New evidence published by a team from Karolinska University Hospital in Stockholm suggests that hepatitis C infection affects the diversity of the body’s natural killer (NK) cells. Long thought to be a non-diverse lymphocyte group, NK cells have been shown to be the opposite in recent studies. The study, published in Nature Communications, found that chronic viral infections such as hepatitis C can promote the creation of abnormal NK cells, possibly impairing immune responses irreversibly. This is one of the first studies to research the effects of chronic infection on the immune system’s NK cell quotient.

Revolutionary new treatment options for hepatitis C such as direct-acting antivirals (DAAVs) have greatly diminished the risk of mortality associated with the virus, effectively preventing its spread and curing patients with potential success rates of up to 97% in a majority of cases.

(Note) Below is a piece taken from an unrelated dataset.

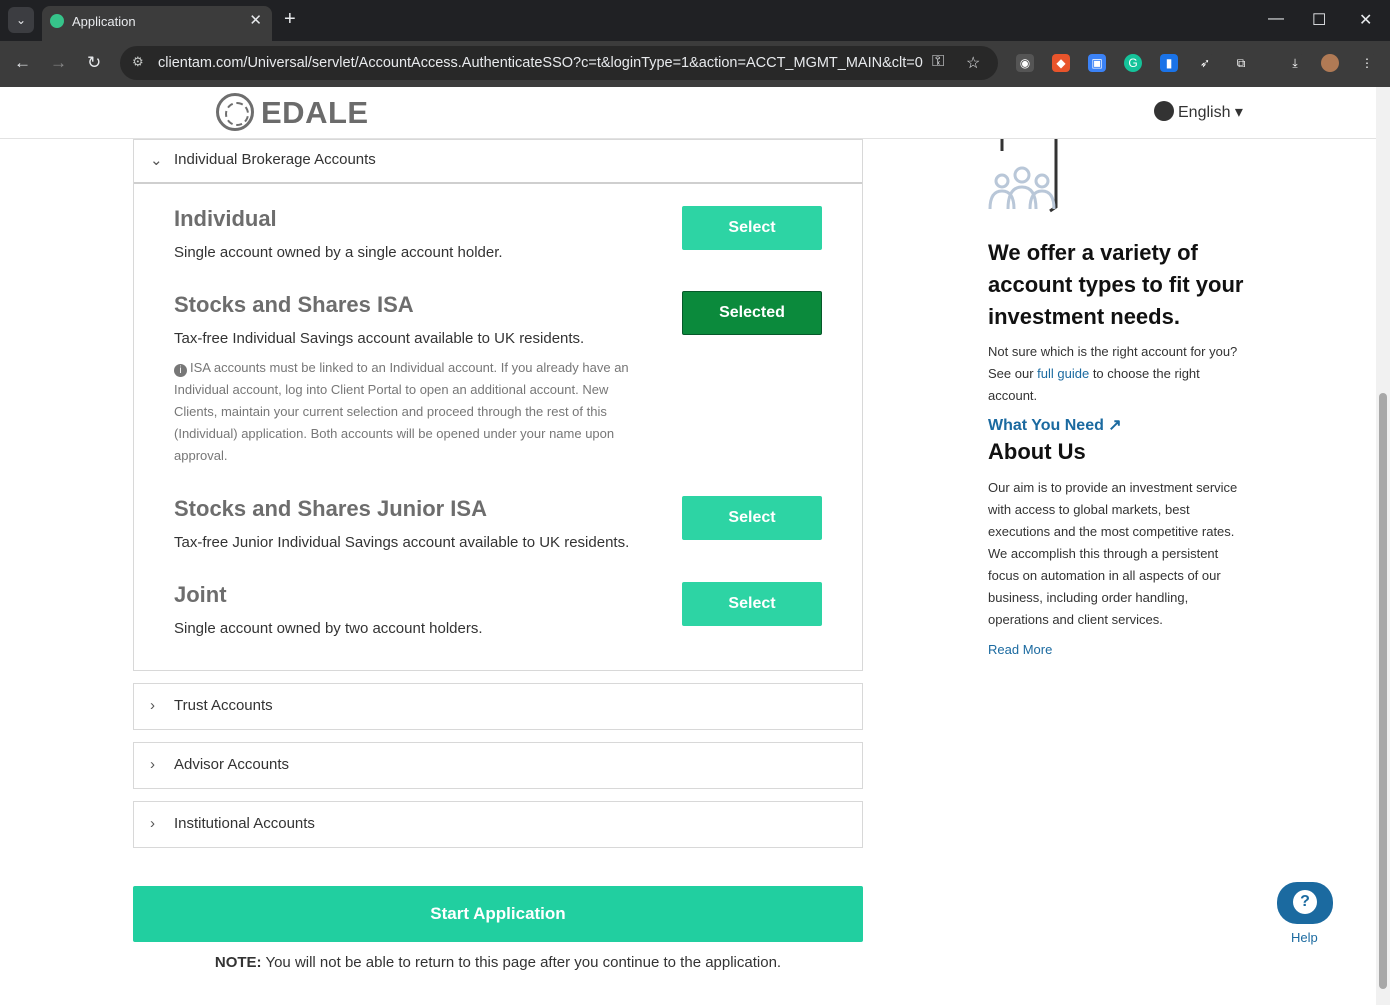  Describe the element at coordinates (1205, 63) in the screenshot. I see `rocket-extension-icon: ➶` at that location.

However, the Karolinska researchers found that even in cases where the infection was removed completely, NK cell diversity remained permanently affected.

Using high-dimensional flow cytometry and an unsupervised analysis approach, the research team examined samples from 40 patients with chronic hepatitis C infections. They were examined before, during and after receiving treatment which removed the virus. This granted researchers a comprehensive high-dimensional map of circulating NK cell compartments in patients with hepatitis C which could then be compared to a sample of healthy patients. They concluded that:

  • Once the virus had been completely eliminated, the NK cells did not function in a way that was measurably different from their function before the initiation of treatment.
  • This remained the case, with very little variation, until the study’s end date, 120 days after it commenced.
  • Since the turnover time for NK cells in peripheral blood is two weeks, this lack of function 120 days afterwards implies that the changes to cell diversity were permanent and irreversible.

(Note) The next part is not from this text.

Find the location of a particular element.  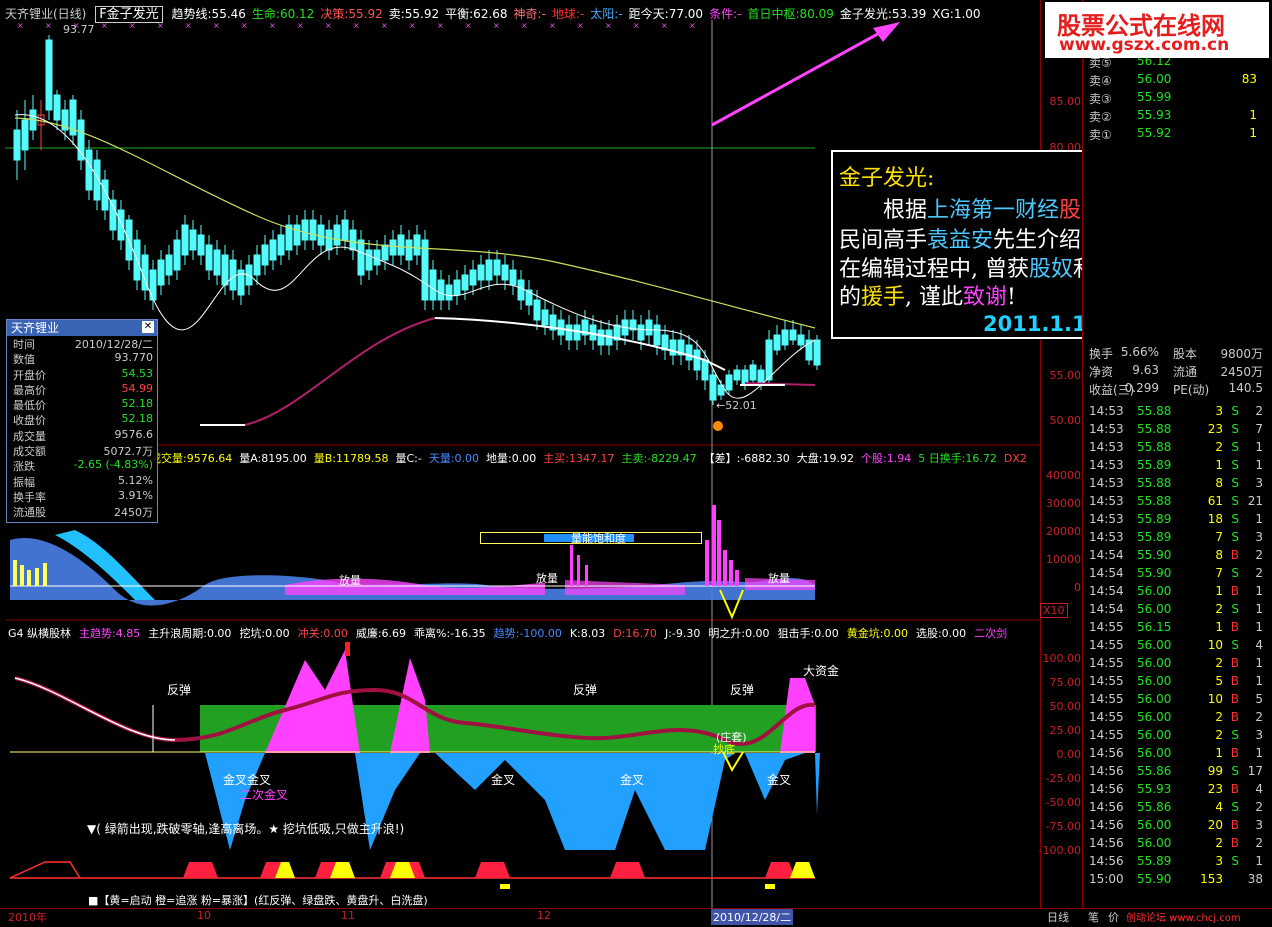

Another implication of the study is that, over time, chronic viral infections such as hepatitis C or HIV will affect the NK cell compartment differently than acute viral infections do. It also links to research demonstrating that peripheral mucosal-associated invariant T (MAIT) cells in the liver were permanently lost due to hepatitis C infection, this despite successful treatment with DAAVs.

Although the findings do seem to be bad news for hepatitis-C-affected patients, the study does leave the door open for pharmaceutical research into repairing the immune system after DAAV treatment, as well as increased understanding of NK cells. It also leaves a question mark on whether patients who have been treated with DAAVs or treatments related to it will experience difficulty fighting infections in future.